In 1965 Riedl became political spokesman of the Federal Ministry for Post and Telecommunications under Richard Stücklen (during the first cabinet of Ludwig Erhard). Stücklen, who held the office from 1957 to 1966, became chairman of the CSU group in January 1967; Riedl was, from 1966 to 1969, Stücklen's personal spokesman.

== Political career ==
Riedl was a member of the Bundestag from 1969 to 1998. In 1969 and 1972, he was elected to the Bundestag via the Bavarian national list, and was subsequently a directly elected representative from the Munich South electoral district. From 1971 to 1994, Riedl was deputy chairman of the CSU in Munich. He was also Deputy Chairman of the Committee on Budgets from 1982 to 1987.

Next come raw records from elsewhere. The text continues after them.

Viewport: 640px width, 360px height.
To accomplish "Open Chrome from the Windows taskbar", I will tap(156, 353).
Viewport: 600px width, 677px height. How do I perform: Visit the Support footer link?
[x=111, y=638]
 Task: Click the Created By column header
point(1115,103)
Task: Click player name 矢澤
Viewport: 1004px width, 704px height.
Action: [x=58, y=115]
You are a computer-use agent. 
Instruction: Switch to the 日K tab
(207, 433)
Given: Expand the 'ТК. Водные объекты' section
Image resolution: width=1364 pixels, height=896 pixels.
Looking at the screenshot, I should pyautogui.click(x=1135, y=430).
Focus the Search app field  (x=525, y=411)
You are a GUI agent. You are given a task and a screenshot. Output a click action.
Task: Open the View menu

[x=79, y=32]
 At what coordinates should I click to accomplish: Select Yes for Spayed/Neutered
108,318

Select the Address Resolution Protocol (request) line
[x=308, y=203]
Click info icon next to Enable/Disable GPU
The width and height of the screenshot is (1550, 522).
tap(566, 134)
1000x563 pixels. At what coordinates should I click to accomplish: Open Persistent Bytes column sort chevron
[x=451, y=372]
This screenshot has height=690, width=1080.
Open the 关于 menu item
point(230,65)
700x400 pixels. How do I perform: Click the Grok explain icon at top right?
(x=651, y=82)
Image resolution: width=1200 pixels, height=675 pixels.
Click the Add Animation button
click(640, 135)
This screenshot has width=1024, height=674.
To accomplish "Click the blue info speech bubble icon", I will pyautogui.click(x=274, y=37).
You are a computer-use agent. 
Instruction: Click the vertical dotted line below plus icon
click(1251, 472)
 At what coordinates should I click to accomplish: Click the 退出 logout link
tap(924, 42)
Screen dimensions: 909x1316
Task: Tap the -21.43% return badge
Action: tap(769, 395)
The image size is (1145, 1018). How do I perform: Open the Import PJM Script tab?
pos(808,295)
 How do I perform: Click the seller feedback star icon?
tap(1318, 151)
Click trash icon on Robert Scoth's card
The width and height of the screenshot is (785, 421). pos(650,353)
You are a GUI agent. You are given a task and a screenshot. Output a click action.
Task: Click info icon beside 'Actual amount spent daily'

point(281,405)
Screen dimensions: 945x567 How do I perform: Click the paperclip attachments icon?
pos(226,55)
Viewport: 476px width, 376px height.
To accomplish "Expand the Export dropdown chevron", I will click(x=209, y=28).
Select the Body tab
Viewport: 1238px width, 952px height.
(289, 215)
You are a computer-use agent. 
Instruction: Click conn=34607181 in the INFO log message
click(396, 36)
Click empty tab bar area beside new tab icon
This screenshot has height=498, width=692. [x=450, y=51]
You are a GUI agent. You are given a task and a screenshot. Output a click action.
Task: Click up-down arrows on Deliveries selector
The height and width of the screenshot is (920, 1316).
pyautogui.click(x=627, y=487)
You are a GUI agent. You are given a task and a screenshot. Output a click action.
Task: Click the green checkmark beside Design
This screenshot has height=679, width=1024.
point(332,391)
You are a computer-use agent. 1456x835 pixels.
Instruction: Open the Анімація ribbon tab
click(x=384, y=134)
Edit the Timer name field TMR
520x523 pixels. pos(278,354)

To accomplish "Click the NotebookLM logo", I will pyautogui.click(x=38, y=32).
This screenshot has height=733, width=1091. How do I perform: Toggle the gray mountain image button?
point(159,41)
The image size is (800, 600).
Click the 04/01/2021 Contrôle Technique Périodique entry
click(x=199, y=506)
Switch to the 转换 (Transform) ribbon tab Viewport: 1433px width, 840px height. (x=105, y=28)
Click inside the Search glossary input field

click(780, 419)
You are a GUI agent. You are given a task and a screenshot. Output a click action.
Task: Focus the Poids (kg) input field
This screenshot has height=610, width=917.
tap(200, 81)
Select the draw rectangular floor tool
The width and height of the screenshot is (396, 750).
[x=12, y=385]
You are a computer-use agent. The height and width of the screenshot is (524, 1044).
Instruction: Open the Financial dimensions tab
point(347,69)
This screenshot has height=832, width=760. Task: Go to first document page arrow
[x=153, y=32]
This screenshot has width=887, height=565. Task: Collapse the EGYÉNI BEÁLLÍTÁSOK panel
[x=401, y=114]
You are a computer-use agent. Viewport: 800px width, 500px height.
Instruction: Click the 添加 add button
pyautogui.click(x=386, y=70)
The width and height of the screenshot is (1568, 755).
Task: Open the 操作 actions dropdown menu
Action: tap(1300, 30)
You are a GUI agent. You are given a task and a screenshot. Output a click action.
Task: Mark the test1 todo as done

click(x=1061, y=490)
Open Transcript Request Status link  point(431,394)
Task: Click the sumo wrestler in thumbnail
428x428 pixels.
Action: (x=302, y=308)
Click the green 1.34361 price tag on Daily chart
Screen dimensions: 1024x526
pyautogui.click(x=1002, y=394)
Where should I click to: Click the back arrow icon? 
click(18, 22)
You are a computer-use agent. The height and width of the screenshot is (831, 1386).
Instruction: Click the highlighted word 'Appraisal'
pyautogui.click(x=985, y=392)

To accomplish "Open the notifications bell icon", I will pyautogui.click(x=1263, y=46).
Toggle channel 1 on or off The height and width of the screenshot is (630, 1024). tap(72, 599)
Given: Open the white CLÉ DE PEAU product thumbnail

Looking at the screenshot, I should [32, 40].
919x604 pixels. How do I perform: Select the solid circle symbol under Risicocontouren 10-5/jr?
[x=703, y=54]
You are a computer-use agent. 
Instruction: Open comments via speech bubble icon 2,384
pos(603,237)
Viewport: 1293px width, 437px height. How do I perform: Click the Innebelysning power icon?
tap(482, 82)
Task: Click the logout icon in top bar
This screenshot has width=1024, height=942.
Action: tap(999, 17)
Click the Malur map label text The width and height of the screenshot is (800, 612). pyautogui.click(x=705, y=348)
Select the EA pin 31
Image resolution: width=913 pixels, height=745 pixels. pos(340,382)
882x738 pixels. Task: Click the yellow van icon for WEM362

After the West German federal election of 1987, Riedl was appointed parliamentary Secretary of State to the Federal Ministry for Economic Affairs and Energy, during the chancellorship of Helmut Kohl. He left office on 22 January 1993 in a cabinet reshuffle and was succeeded by Reinhard Göhner (CDU). During this period he served under three economy ministers: Martin Bangemann, Helmut Haussmann and Jürgen Möllemann, all from the Free Democratic Party (FDP).

At the 1998 Bundestag election, Riedl lost his constituency to Christoph Moosbauer (SPD) and left the Bundestag.

===Tax investigation===
Due to the suspicion of the advantage with tax collectors around Karlheinz Schreiber in 1996, his immunity as a Bundestag deputy was lifted; the Augsburg public prosecutor ordered his house to be searched. On 14 November 1997, the Bundestag restored his immunity after the investigation by the Augsburg prosecutors failed. Later, the prosecutors office in Augsburg had to cease the investigation against Riedl in accordance with § 170 Abs.2 of the Strafgesetzbuch for nolle prosequi.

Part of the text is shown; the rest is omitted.